- What you need to do -
Please reproduce the text below about a sore spot on the head and educational coaching, word for word and in full.

Reading text START

Last year I had an accident which resulted in a small brain bleed. I spent the night in the hospital but have had no problems since. However, the doctor in the ER emphasized that, if anything strange should happen to my head or if I had any unusual symptoms, especially in the following six months, I should seek emergency help.

Fast forward five months. I find during the night that one spot on my skull hurts when I lie on it. The next day it continues to hurt and I make an appointment to see my doctor that afternoon.

It was one of the busiest – and most stressful – days of the year for me. I had an essential meeting in the morning, my realtor wanted to show my home, which was for sale, and my mother was visiting. Mom is not a demanding house guest, but with the realtor coming, I was trying to find a place for her to go while I was at my meeting. In addition, I needed to drive her home to Wisconsin that evening (a seven-hour trip) and fly to Pennsylvania the next day for a keynote speech. As I went through my morning’s activities, I tried to plan for the rest of the day. I assumed that I would need an MRI or CT scan on my head, as that is what they used when I had the initial injury. Fitting that into a day that was scheduled tightly was really going to be a problem.

Had the doctor asked me, when I got to the office, what I needed, I would have told her I needed a CT scan or MRI. Fortunately, my doctor is smarter than that. She asked me about my head pain, then donned a pair of gloves and inspected my scalp. What did she find? An inflamed hair follicle. “Basically, a pimple,” said the doc. “You mean I’m here for a zit?” I asked with surprise. “Yup,” she said.

Are you making the connection to educational coaching? If we ask teachers what they need from us, via survey or conversation, they may think they know, but they may be asking for the wrong thing. (We educators are practical people, but that can backfire when we jump to a “solution” before exploring the problem.) Rather, if coaches have a conversation with teachers in which we listen as they describe the factors getting in the way of their success, and if we then help them identify one factor to work on first, and if we then help them inquire, experiment, reflect, collect data, and in general problem solve, we will ensure that we are treating pimples when they are pimples and brain bleeds when they are brain bleeds!

Reading text END
Records supplied START

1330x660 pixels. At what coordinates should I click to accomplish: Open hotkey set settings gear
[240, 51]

Records supplied END
Records supplied START

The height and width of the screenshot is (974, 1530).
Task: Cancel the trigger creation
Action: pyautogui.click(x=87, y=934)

Records supplied END
Records supplied START

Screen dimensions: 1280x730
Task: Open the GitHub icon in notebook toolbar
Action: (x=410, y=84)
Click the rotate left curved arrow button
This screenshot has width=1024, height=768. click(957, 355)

Records supplied END

- Expected answer -
Last year I had an accident which resulted in a small brain bleed. I spent the night in the hospital but have had no problems since. However, the doctor in the ER emphasized that, if anything strange should happen to my head or if I had any unusual symptoms, especially in the following six months, I should seek emergency help.

Fast forward five months. I find during the night that one spot on my skull hurts when I lie on it. The next day it continues to hurt and I make an appointment to see my doctor that afternoon.

It was one of the busiest – and most stressful – days of the year for me. I had an essential meeting in the morning, my realtor wanted to show my home, which was for sale, and my mother was visiting. Mom is not a demanding house guest, but with the realtor coming, I was trying to find a place for her to go while I was at my meeting. In addition, I needed to drive her home to Wisconsin that evening (a seven-hour trip) and fly to Pennsylvania the next day for a keynote speech. As I went through my morning’s activities, I tried to plan for the rest of the day. I assumed that I would need an MRI or CT scan on my head, as that is what they used when I had the initial injury. Fitting that into a day that was scheduled tightly was really going to be a problem.

Had the doctor asked me, when I got to the office, what I needed, I would have told her I needed a CT scan or MRI. Fortunately, my doctor is smarter than that. She asked me about my head pain, then donned a pair of gloves and inspected my scalp. What did she find? An inflamed hair follicle. “Basically, a pimple,” said the doc. “You mean I’m here for a zit?” I asked with surprise. “Yup,” she said.

Are you making the connection to educational coaching? If we ask teachers what they need from us, via survey or conversation, they may think they know, but they may be asking for the wrong thing. (We educators are practical people, but that can backfire when we jump to a “solution” before exploring the problem.) Rather, if coaches have a conversation with teachers in which we listen as they describe the factors getting in the way of their success, and if we then help them identify one factor to work on first, and if we then help them inquire, experiment, reflect, collect data, and in general problem solve, we will ensure that we are treating pimples when they are pimples and brain bleeds when they are brain bleeds!